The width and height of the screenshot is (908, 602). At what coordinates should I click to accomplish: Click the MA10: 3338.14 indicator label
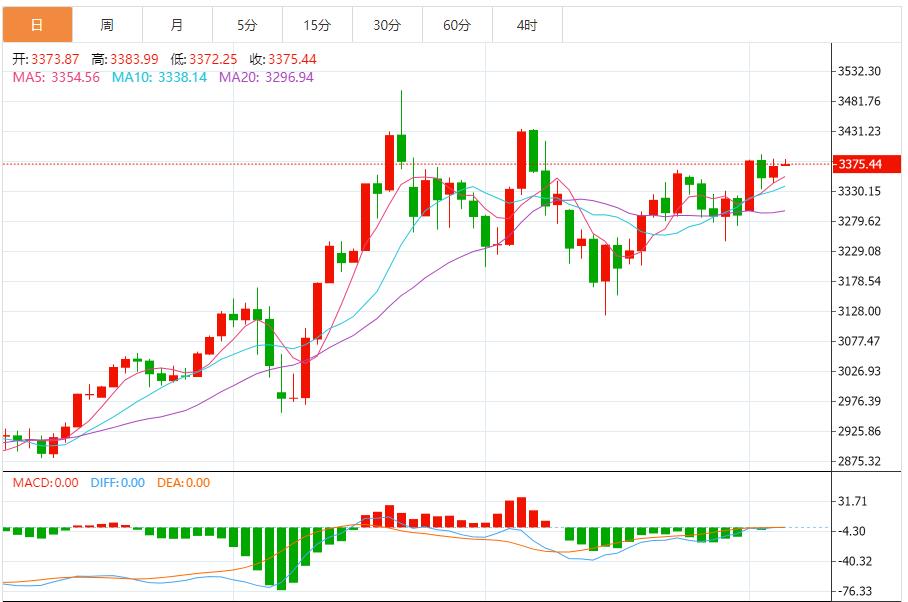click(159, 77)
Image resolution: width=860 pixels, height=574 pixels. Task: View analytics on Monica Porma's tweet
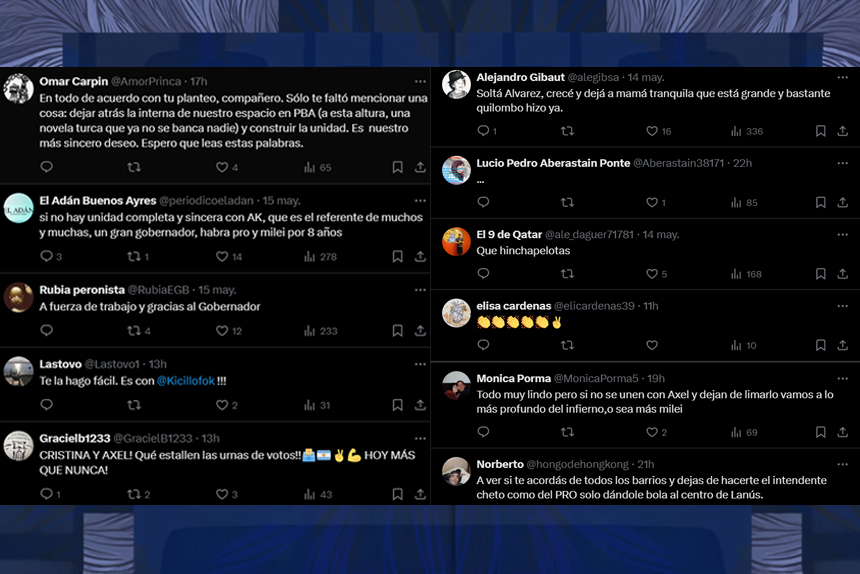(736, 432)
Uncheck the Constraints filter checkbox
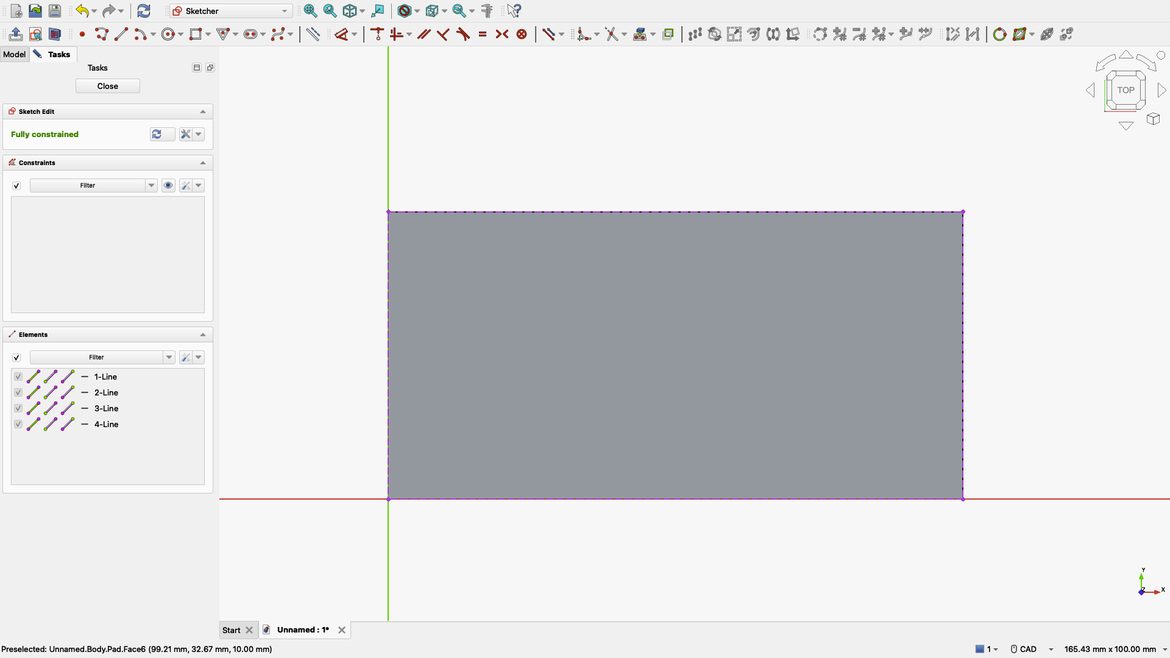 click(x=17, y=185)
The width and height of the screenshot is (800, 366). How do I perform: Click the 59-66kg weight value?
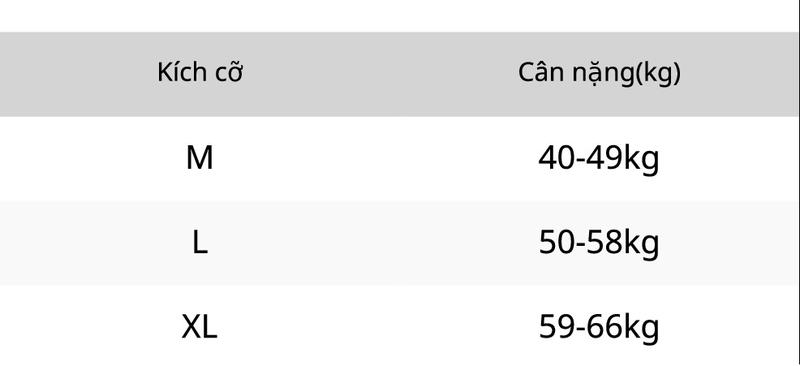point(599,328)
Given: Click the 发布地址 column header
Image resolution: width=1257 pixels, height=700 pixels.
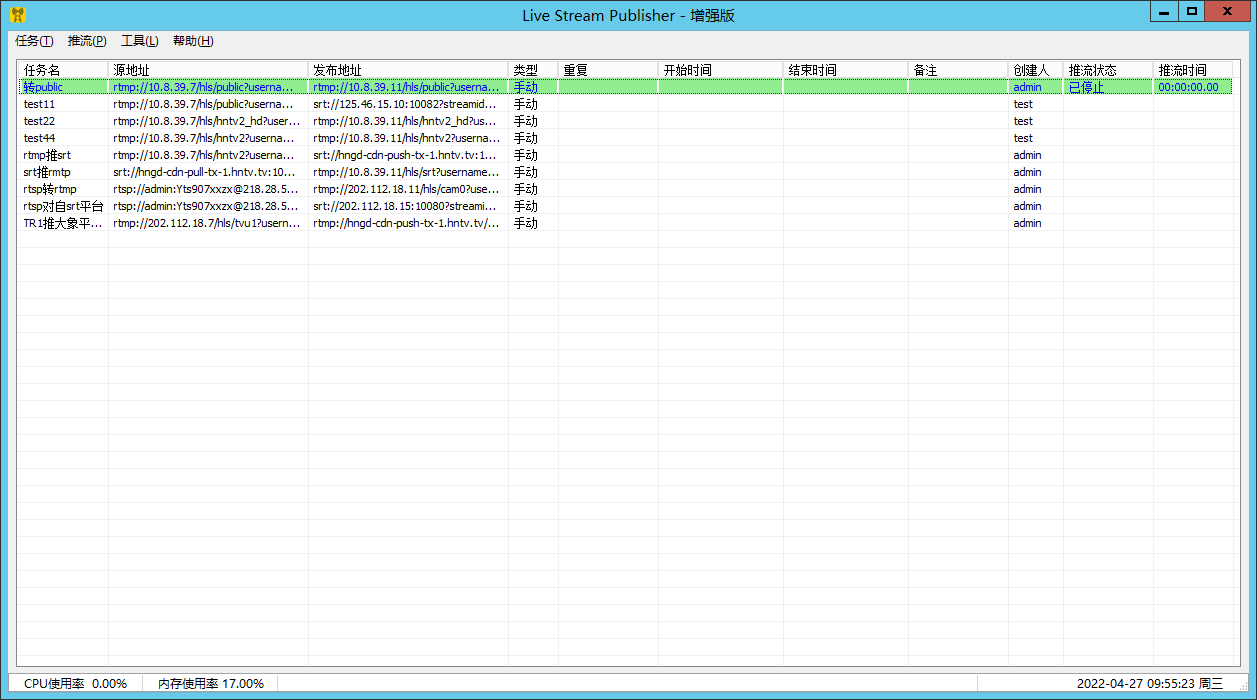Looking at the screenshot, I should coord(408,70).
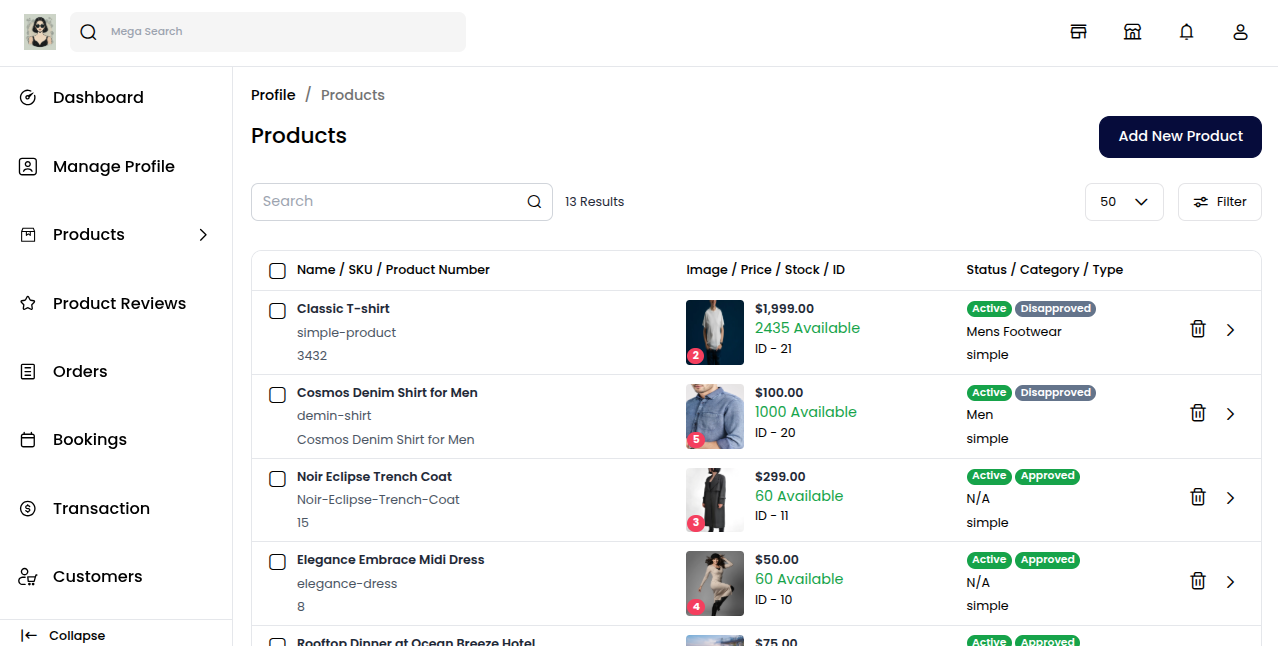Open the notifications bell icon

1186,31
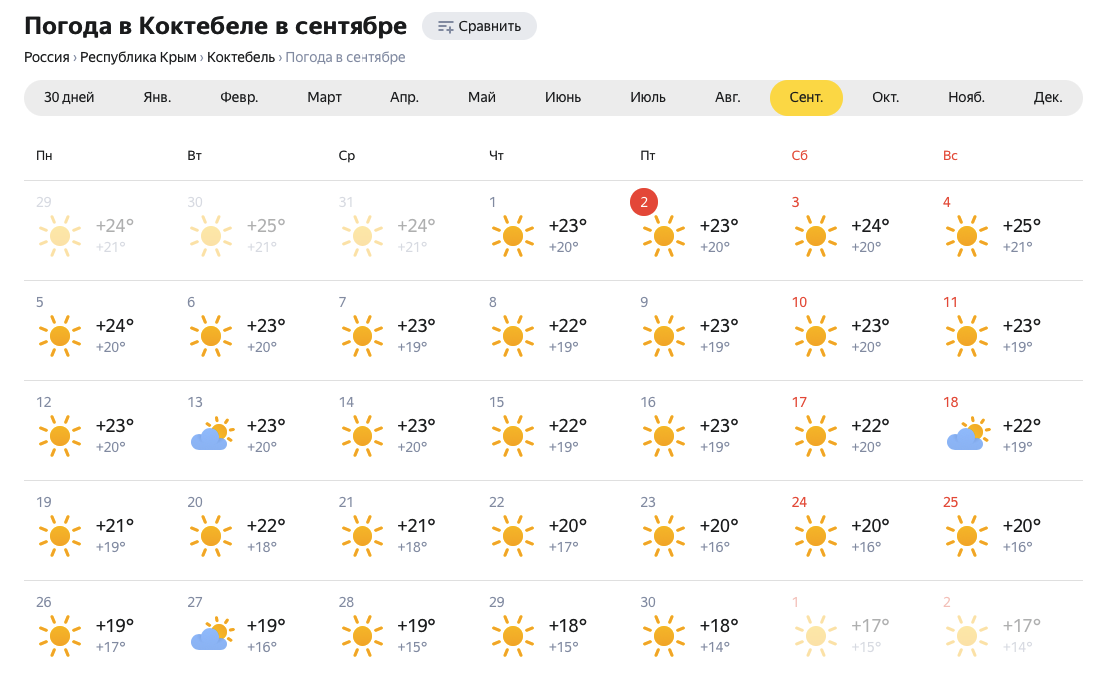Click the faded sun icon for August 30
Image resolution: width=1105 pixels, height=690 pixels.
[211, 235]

- WORK REQUEST -
Could you reproduce exactly, and only, the lines from the one containing "Uncheck the Constraints filter checkbox" through the end of the records above, both included, while leaving out the pictures?

- ANSWER TO THE PROBLEM -
Uncheck the Constraints filter checkbox
 click(x=17, y=185)
The width and height of the screenshot is (800, 366). How do I perform: Click the 59-66kg weight value?
point(599,328)
Given: Click the 发布地址 column header
Image resolution: width=1257 pixels, height=700 pixels.
Looking at the screenshot, I should coord(408,70).
Open the notifications bell icon

1186,31
Click the faded sun icon for August 30
Image resolution: width=1105 pixels, height=690 pixels.
[211, 235]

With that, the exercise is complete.